Même si les statistiques de la délinquance n'ont pas bougé ces derniers mois, le sentiment d'insécurité, lui, grandit à Quinta Da Fonte. Maria, une habitante, explique que les jeunes qui traînent dans la rue lui font peur. "Ce sont les enfants, les jeunes de moins de 25 ans, insiste-t-elle.
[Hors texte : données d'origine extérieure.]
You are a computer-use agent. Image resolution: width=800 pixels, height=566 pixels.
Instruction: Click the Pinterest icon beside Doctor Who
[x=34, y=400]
Les gens de 40 ans, leur vie c'est : travail-maison, travail-maison."

 

Pour faire face à la situation, un nouveau service de police de proximité va être instauré dans les prochaines semaines, sur le modèle du système créé en France à la fin des années 90. En attendant, des agents patrouillent 24h/24 et le quartier a retrouvé le calme. "Nous avons toujours l'objectif d'identifier les problèmes de la population, d'obtenir des informations et de garantir que la police est toujours présente dans le quartier pour anticiper les problèmes", précise Rui Costa, commandant de police du quartier.

 

Relancer le quartier par des commerces

 

Mauro, éducateur de 22 ans, passe ses journées à la Maison de la culture locale. Passionné de hip hop et enfant du quartier, il y compose des chansons dans un petit studio. Ses textes parlent de son quartier et de ses espoirs d'égalité et de respect. Ici, le taux d'analphabétisme est de 21% et le taux de chômage de 20%. Mais Mauro refuse la fatalité. "On voit réellement les fruits du travail social effectué ici ces trois, quatre dernières années, estime-t-il. Ce qui manque principalement aux jeunes pour qu'ils surmontent les difficultés, c'est d'avoir plus d'opportunités et de la confiance en eux."

 

Le constat de Mauro est partagé par le préfet de Lisbonne, Dalila Araujo. Impliquée dans la vie du quartier, elle a participé à la rédaction d'un contrat local signé par différentes institutions le 12 septembre. Hormis les nouvelles mesures concernant la délinquance, le contrat s'attaque au désœuvrement des jeunes. "Nous avons un projet d'attribution de micro-crédits, précise-t-elle. Le but, c'est que les habitants puissent ouvrir une boulangerie, un salon de coiffure, une cordonnerie… Des commerces de proximité. C'est fondamental. Ça va permettre de créer des emplois, de redonner confiance aux gens, et cela va donner de la vie au quartier. "

 

Situé sur les hauteurs de Quinta da Fonte, le collège prend aussi part au projet. "Nous voulons qu'à Quinta da Fonte, il y ait une sorte de balance commerciale, de manière à ce que les produits du quartier soient destinés aux habitants mais aussi à l'extérieur, nous explique Felix Bolanos, directeur de l'établissement. Il faut amener de l'argent à Quinta da Fonte, et qu'ensuite cet argent puisse circuler dans le quartier."